What you need to do —
(a) Quote the protein network passage between "model also failed" and "duplication mutation (DM).", inclusive.
(b) In the protein network passage, what is the detachment rate of a link between two nodes proportional to?
(c) Carry on with the protein network passage from its final sentence.

Passage provided —
In this model, the existing nodes (proteins) are copied with all
their existing links, followed by divergence of the duplicated
nodes introduced by rewiring and/or addition of connections,
imitating mutations of duplicated genes. For the model parameter
range that produces power-law networks, the Sole-Vazquez (SV)
model also failed to produce the same bias towards HBLC exhibited
by the PIN (Figure 2c).
Figure 2
The k − B plot for various model generative algorithms. (a) Barabasi-Albert (BA); (b) extended BA (EBA); (c) Sole-Vazquez (SV); (d) duplication mutation (DM).
Berg et al (see [21]) have proposed a model that attempts to capture the actual molecular mechanism of genome growth based on evolutionary data.
We asked whether that model can produce HBLC-node-containing networks. For our
simulation of network growth, we used a modified version of the
Berg model [21] which considered gene
duplications and point mutations. “Duplications” relate to the
process by which a gene is duplicated with all of its connections
and which accounts for the increase in genome size, and hence
network growth. “Point mutations” affect the structure of a
protein such that it changes its interacting partners and hence
connections within the network. The time scales involved in these
two processes are different. Gene duplication is very slow
compared to point mutation. The observed rate of gene duplication
is less than 10−2 per million years per gene in Saccharomyces
cerevisiae, while the point mutation rate is at least one order
of magnitude higher [21]. Point mutations
which affect a protein's ability to engage in molecular
interactions are modeled as attachment or detachment of links,
while the number of nodes is fixed (“link dynamics”). Since node
duplication in evolutionary time scales is slow, compared to the
time scale of link dynamics, gene duplication is modeled as
addition of nodes without any links, while link dynamics occurs at
each time step. This has been justified by the observation that in
duplicated genes complete diversification occurs almost
immediately after duplication. Usually, this divergence is biased,
in that one of the proteins retains most of the interactions while
the other retains a few or none [22]. Thus, for link dynamics
in our simulation, a new attachment is established as follows: a
random node is selected and attached to another node with
preferential attachment, that is, with a rate proportional to its
connectivity k as in the BA model. In contrast, for detachment,
a link between two nodes is selected with a detachment rate
proportional to the sum of inverses of their connectivities. This
is motivated by the observation of higher mutation rates for less
connected proteins [22, 23]. Importantly, simulation of network growth based on this duplication-mutation
(DM) model led to the evolution of a network that exhibited power-law behavior with HBLC nodes
(Figure 2d) similar to that exhibited by the yeast
PIN. (See “data and methods” for details of model
implementation.)To compare the extent to which the various models produced HBLC
nodes consistent with our experimental PIN data, we quantified the
variation of betweenness values for a particular connectivity and
its change with the value of the connectivity. In the basic BA
network, betweenness and connectivity were almost linearly
correlated in a logarithmic plot (Figure 2a). Thus, an
increase in the standard deviation of betweenness values
D(k) among the nodes of a particular
connectivity k, with decreasing k, reflects the presence of
HBLC nodes. The plot of D versus the logarithm of
k falls on a straight line, which will be flat if HBLC nodes are
absent. The slope S of the best-fit straight line can thus be
used as a measure for the presence of HBLC nodes
(Figure 3). Our DM model had a slope very close to
that of the PIN data while other models had significantly lower
values of S.

Supplied information —
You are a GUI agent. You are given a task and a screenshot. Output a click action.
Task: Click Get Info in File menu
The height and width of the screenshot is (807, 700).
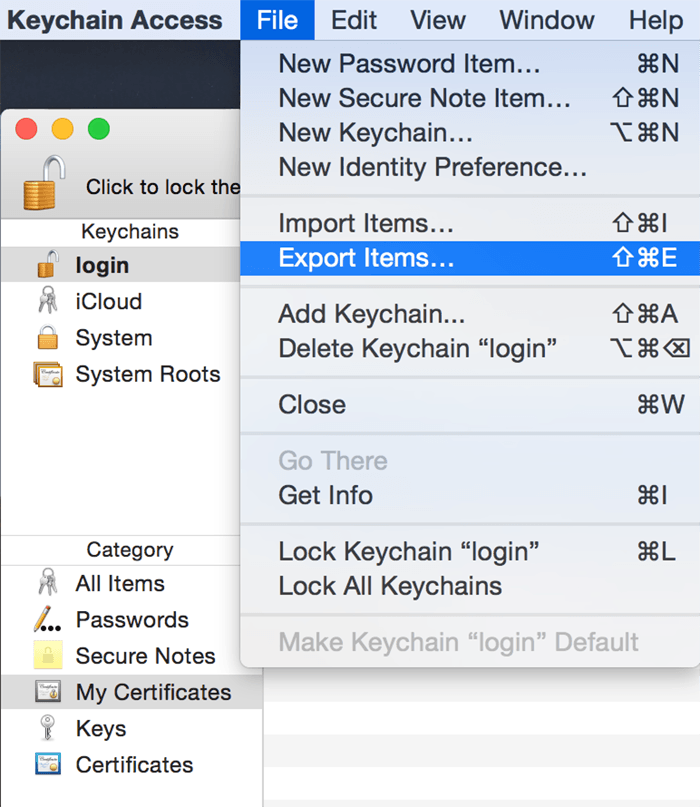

Responses per task —
(a)
model also failed to produce the same bias towards HBLC exhibited
by the PIN (Figure 2c).
Figure 2
The k − B plot for various model generative algorithms. (a) Barabasi-Albert (BA); (b) extended BA (EBA); (c) Sole-Vazquez (SV); (d) duplication mutation (DM).

(b) The sum of the inverses of the two nodes' connectivities.

(c)
Figure 3
Magnitude of slope S, for the PIN data and different
models (measured yeast protein interaction network (PIN) (data as
in Figure 1b); the models are Barabasi-Albert (BA);
extended BA (EBA); Sole-Vazquez (SV); duplication mutation (DM)).
S measures the decrease of variance of the betweenness values of
proteins with increasing degree, and hence indicates the relative
prevalence of HBLC proteins.
Taken together, these results show that existing growth algorithms
that produce scale-free networks do not predict the existence of
HBLC nodes found within the yeast PIN. In contrast, a new model
that is biologically more realistic, and considers mutations
(random rewiring) in addition to duplication (node and link
addition), produces a global network architecture with HBLC nodes
that is consistent with the PIN of living cells. This finding
supports the general idea that a trait, in this case, a network
topology feature, may arise during evolution because of its
inherent robustness due to mechanistic and historical constraints
[24,
25]. However, it does not exclude contributions due to
functional adaptation driven by natural selection, since the two
mechanisms of genesis are not mutually exclusive.
Essentiality
Therefore, to address a possible role of selective pressure in the
bias in betweenness in the PIN, we examined the relationship
between a protein's essentiality and its betweenness value.
Overall, we found that essential proteins of the yeast PIN had a
higher mean betweenness and the frequency of high-betweenness
nodes is greater for essential proteins. Mean betweenness for all
proteins was 6.6 × 10−4 but for the essential proteins
it was 1.2 × 10−3; this represents an increase of
82%. In the case of connectivity, the increase of the
connectivity value of essential proteins relative to all proteins
was 77%. Thus, the betweenness of a protein reflects its
essentiality to at least the same degree as its connectivity
[4]. In Figure 4, the percentage of essential
proteins among proteins within a particular range of betweenness
values is displayed as a function of betweenness. The increase in
the variance of betweenness values for low-connectivity proteins
disrupts this correlation for low-connectivity values, whereas it
does not disrupt the correlation between betweenness and
essentiality. This is interesting, because HBLC proteins are not
“protected” from mutation by the constraint imposed by a high
number of interaction partners as in the case of high-connectivity
nodes [23] and thus they could easily lose their betweenness
property.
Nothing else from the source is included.